Detecting deviance: Exploring a controversy surrounding a rainbow crossing through a Deleuzo-Guattarian lens




Savela Timo

2024

Geoforum

152

DOIhttps://doi.org/10.1016/j.geoforum.2024.104025

https://doi.org/10.1016/j.geoforum.2024.104025

https://research.utu.fi/converis/portal/detail/Publication/404705031



This article explores how landscapes and their traits evoke a certain kind of world and how it then provides people a warrant to rectify or remove any trait that they detect as deviant or undesirable. This process is exemplified by an event that took place in Turku, Finland, in 2021. It elaborates a rarely utilized landscape theory drawn from the works of Deleuze and Guattari to address a controversy surrounding a landscape trait, a rainbow crossing, that was removed shortly after its implementation.
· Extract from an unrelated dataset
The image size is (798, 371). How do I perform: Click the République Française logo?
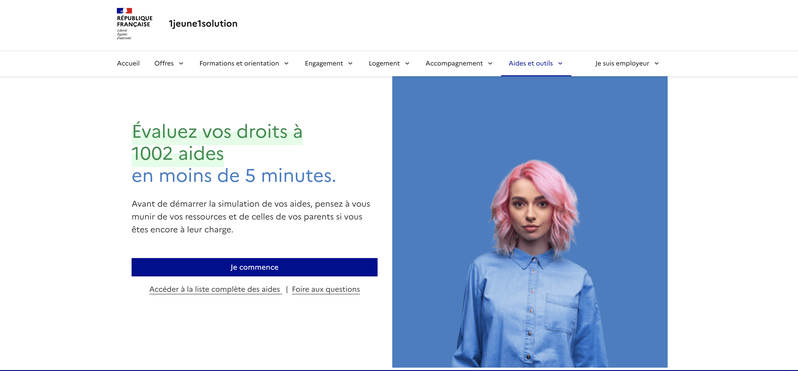[134, 24]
The findings highlight how landscapes are highly effective in detecting supposed social deviance and in providing a warrant to correct any supposed abnormalities to maintain normality. The implementation encapsulated the social changes related to sexuality that occurred in Finland at the turn of the millennium, whereas the removal can be understood as typifying conservative sentiments and, more specifically, the political backlash against these changes that took place in the following decades. The heteronormative social order was quickly reinstated as the rainbow crossing was able to visibly challenge the dominance of the Oedipalized form of sexuality.